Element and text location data
--- Start ---

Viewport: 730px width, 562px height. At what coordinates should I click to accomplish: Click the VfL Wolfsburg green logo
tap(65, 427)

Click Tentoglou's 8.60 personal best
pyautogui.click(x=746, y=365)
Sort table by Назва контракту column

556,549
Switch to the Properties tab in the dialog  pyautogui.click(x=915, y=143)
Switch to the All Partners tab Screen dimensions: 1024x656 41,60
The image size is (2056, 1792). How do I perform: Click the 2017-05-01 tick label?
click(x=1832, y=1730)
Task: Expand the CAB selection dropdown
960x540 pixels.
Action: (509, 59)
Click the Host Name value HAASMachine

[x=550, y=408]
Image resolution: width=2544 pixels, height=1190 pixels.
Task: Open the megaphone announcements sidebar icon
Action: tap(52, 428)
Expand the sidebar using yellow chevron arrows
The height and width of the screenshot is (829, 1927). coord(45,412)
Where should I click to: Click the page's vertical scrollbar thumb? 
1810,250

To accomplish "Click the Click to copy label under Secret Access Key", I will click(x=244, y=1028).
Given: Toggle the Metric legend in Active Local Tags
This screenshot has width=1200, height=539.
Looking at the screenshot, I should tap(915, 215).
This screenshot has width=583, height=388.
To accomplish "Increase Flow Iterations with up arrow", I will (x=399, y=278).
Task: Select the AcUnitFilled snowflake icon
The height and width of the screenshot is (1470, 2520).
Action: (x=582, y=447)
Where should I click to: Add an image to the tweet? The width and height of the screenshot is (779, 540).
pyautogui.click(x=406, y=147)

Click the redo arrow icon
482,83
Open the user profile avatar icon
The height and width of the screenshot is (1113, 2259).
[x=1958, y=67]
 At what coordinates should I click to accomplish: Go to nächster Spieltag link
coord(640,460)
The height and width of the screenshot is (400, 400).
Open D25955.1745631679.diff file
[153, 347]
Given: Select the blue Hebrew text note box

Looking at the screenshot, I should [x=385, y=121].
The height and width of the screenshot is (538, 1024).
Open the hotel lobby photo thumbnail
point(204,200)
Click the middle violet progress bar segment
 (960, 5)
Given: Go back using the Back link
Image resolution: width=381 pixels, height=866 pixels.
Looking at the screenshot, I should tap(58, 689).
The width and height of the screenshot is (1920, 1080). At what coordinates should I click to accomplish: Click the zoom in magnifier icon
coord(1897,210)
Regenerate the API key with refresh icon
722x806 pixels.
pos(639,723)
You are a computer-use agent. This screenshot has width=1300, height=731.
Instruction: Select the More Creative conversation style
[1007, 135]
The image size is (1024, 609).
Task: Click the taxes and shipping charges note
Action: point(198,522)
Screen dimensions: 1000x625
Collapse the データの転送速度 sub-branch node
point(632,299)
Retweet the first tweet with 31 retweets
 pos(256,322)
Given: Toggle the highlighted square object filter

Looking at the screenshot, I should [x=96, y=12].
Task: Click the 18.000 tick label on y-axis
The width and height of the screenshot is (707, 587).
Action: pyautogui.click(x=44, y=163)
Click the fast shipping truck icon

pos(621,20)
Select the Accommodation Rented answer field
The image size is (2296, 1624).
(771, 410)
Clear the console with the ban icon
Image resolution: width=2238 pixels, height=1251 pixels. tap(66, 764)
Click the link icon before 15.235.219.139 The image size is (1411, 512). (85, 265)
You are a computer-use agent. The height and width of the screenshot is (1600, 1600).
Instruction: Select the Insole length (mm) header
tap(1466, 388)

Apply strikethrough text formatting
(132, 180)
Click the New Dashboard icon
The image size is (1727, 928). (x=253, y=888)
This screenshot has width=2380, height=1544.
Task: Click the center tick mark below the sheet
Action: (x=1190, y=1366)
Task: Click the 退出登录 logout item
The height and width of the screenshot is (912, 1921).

--- End ---

#### [Your instructions]
Could you print all of the items above again, word for word and unchanged?

#### [Reply]
Viewport: 730px width, 562px height. At what coordinates should I click to accomplish: Click the VfL Wolfsburg green logo
tap(65, 427)

Click Tentoglou's 8.60 personal best
pyautogui.click(x=746, y=365)
Sort table by Назва контракту column

556,549
Switch to the Properties tab in the dialog  pyautogui.click(x=915, y=143)
Switch to the All Partners tab Screen dimensions: 1024x656 41,60
The image size is (2056, 1792). How do I perform: Click the 2017-05-01 tick label?
click(x=1832, y=1730)
Task: Expand the CAB selection dropdown
960x540 pixels.
Action: (509, 59)
Click the Host Name value HAASMachine

[x=550, y=408]
Image resolution: width=2544 pixels, height=1190 pixels.
Task: Open the megaphone announcements sidebar icon
Action: tap(52, 428)
Expand the sidebar using yellow chevron arrows
The height and width of the screenshot is (829, 1927). coord(45,412)
Where should I click to: Click the page's vertical scrollbar thumb? 
1810,250

To accomplish "Click the Click to copy label under Secret Access Key", I will click(x=244, y=1028).
Given: Toggle the Metric legend in Active Local Tags
This screenshot has width=1200, height=539.
Looking at the screenshot, I should tap(915, 215).
This screenshot has width=583, height=388.
To accomplish "Increase Flow Iterations with up arrow", I will (x=399, y=278).
Task: Select the AcUnitFilled snowflake icon
The height and width of the screenshot is (1470, 2520).
Action: (x=582, y=447)
Where should I click to: Add an image to the tweet? The width and height of the screenshot is (779, 540).
pyautogui.click(x=406, y=147)

Click the redo arrow icon
482,83
Open the user profile avatar icon
The height and width of the screenshot is (1113, 2259).
[x=1958, y=67]
 At what coordinates should I click to accomplish: Go to nächster Spieltag link
coord(640,460)
The height and width of the screenshot is (400, 400).
Open D25955.1745631679.diff file
[153, 347]
Given: Select the blue Hebrew text note box

Looking at the screenshot, I should [x=385, y=121].
The height and width of the screenshot is (538, 1024).
Open the hotel lobby photo thumbnail
point(204,200)
Click the middle violet progress bar segment
 (960, 5)
Given: Go back using the Back link
Image resolution: width=381 pixels, height=866 pixels.
Looking at the screenshot, I should tap(58, 689).
The width and height of the screenshot is (1920, 1080). At what coordinates should I click to accomplish: Click the zoom in magnifier icon
coord(1897,210)
Regenerate the API key with refresh icon
722x806 pixels.
pos(639,723)
You are a computer-use agent. This screenshot has width=1300, height=731.
Instruction: Select the More Creative conversation style
[1007, 135]
The image size is (1024, 609).
Task: Click the taxes and shipping charges note
Action: point(198,522)
Screen dimensions: 1000x625
Collapse the データの転送速度 sub-branch node
point(632,299)
Retweet the first tweet with 31 retweets
 pos(256,322)
Given: Toggle the highlighted square object filter

Looking at the screenshot, I should [x=96, y=12].
Task: Click the 18.000 tick label on y-axis
The width and height of the screenshot is (707, 587).
Action: pyautogui.click(x=44, y=163)
Click the fast shipping truck icon

pos(621,20)
Select the Accommodation Rented answer field
The image size is (2296, 1624).
(771, 410)
Clear the console with the ban icon
Image resolution: width=2238 pixels, height=1251 pixels. tap(66, 764)
Click the link icon before 15.235.219.139 The image size is (1411, 512). (85, 265)
You are a computer-use agent. The height and width of the screenshot is (1600, 1600).
Instruction: Select the Insole length (mm) header
tap(1466, 388)

Apply strikethrough text formatting
(132, 180)
Click the New Dashboard icon
The image size is (1727, 928). (x=253, y=888)
This screenshot has width=2380, height=1544.
Task: Click the center tick mark below the sheet
Action: (x=1190, y=1366)
Task: Click the 退出登录 logout item
The height and width of the screenshot is (912, 1921).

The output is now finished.